Copy every line of text in all of the records below exactly, and leave the pictures out of your copy.

[start PROVIDED RECORDS]

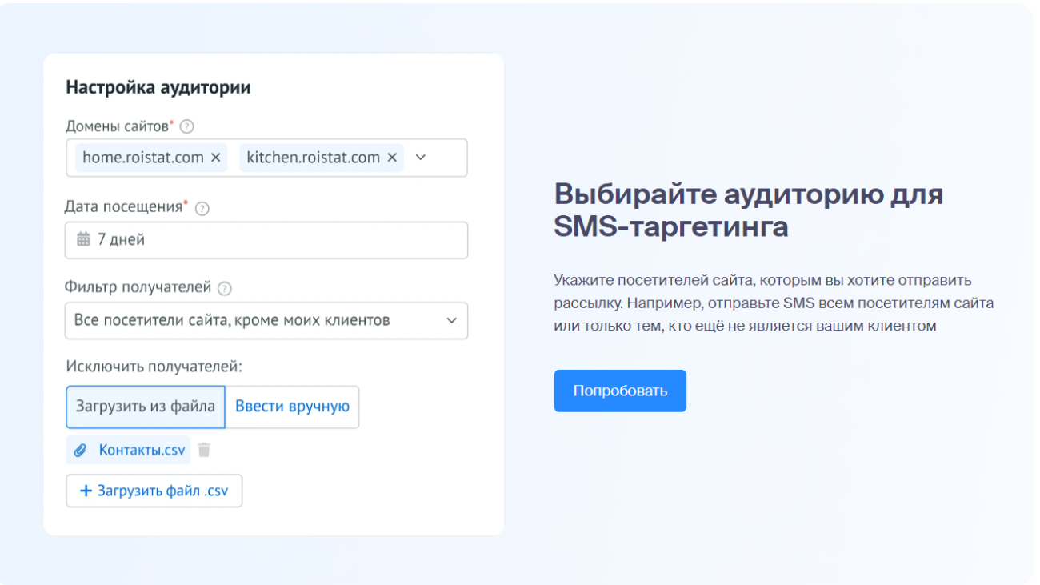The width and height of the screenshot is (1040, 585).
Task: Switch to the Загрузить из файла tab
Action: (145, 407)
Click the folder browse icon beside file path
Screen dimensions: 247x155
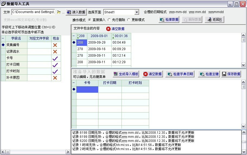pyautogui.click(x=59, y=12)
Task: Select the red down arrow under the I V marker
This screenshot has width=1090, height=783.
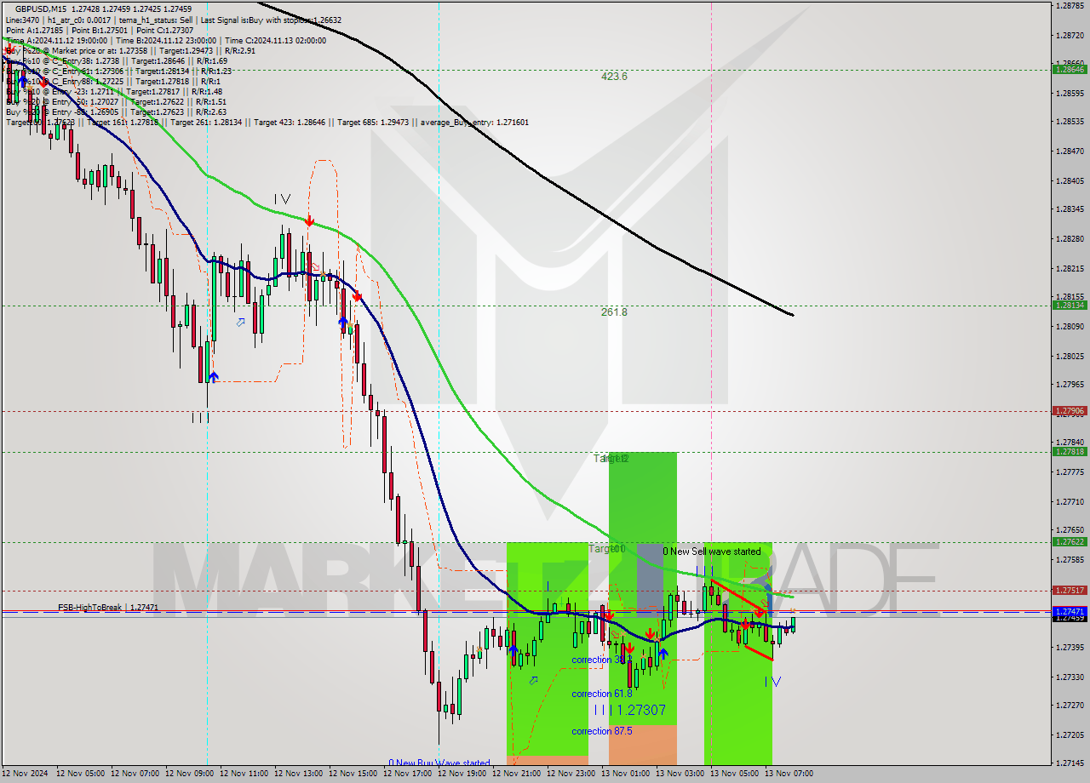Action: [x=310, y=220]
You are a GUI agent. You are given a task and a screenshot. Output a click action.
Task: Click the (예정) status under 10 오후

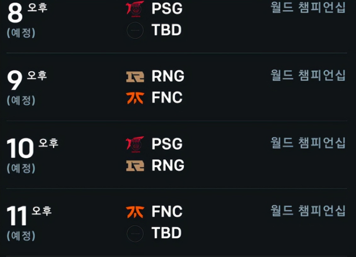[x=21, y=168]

[end PROVIDED RECORDS]

RESPONSE TO THIS EXERCISE:
The width and height of the screenshot is (1040, 585).
Task: Switch to the Загрузить из файла tab
Action: (145, 407)
Click the folder browse icon beside file path
Screen dimensions: 247x155
pyautogui.click(x=59, y=12)
Task: Select the red down arrow under the I V marker
This screenshot has width=1090, height=783.
Action: [x=310, y=220]
You are a GUI agent. You are given a task and a screenshot. Output a click action.
Task: Click the (예정) status under 10 오후

[x=21, y=168]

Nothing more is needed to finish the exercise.